August 10, 2011


Hearing (or audition; adjectival form: "auditory" or "aural") is the ability to perceive sound by detecting vibrations through an organ such as the ear.[1] It is one of the traditional five senses. The inability to hear is called deafness.

In humans and other vertebrates, hearing is performed primarily by the auditory system: vibrations are detected by the ear and transduced into nerve impulses that are perceived by the brain (primarily in the temporal lobe). Like touch, audition requires sensitivity to the movement of molecules in the world outside the organism. Both hearing and touch are types of mechanosensation.[2]

The eardrum of an ear simplifies incoming air pressure waves to a single channel of amplitude. In the inner ear, the distribution of vibrations along the length of the basilar membrane is detected by hair cells. The location and intensity of vibrations in the basilar membrane is transmitted to the brain through the auditory nerve.

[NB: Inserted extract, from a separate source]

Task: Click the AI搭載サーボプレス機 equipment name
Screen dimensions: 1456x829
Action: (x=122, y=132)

Hearing can be measured by behavioral tests using an audiometer. Electrophysiological tests of hearing can provide accurate measurements of hearing thresholds even in unconscious subjects. Such tests include auditory brainstem evoked potentials (ABR), otoacoustic emissions (OAE) and electrocochleography (EchoG). Technical advances in these tests have allowed hearing screening for infants to become widespread.

The hearing structures of many species have defense mechanisms against injury. For example, the muscles of the middle ear (e.g. the tensor tympani muscle) in many mammals contract reflexively in reaction to loud sounds which may injure the hearing ability of the organism.